[RECORDS FOR THE EXERCISE — start]

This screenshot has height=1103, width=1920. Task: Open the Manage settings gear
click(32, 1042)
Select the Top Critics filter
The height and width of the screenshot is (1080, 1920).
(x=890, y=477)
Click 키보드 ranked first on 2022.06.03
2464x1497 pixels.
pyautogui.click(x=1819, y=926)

[RECORDS FOR THE EXERCISE — finish]

## TASK REQUIREMENTS
Restate the data in full so that no line differs from the original.

## ANSWER TO THIS PROBLEM
This screenshot has height=1103, width=1920. Task: Open the Manage settings gear
click(32, 1042)
Select the Top Critics filter
The height and width of the screenshot is (1080, 1920).
(x=890, y=477)
Click 키보드 ranked first on 2022.06.03
2464x1497 pixels.
pyautogui.click(x=1819, y=926)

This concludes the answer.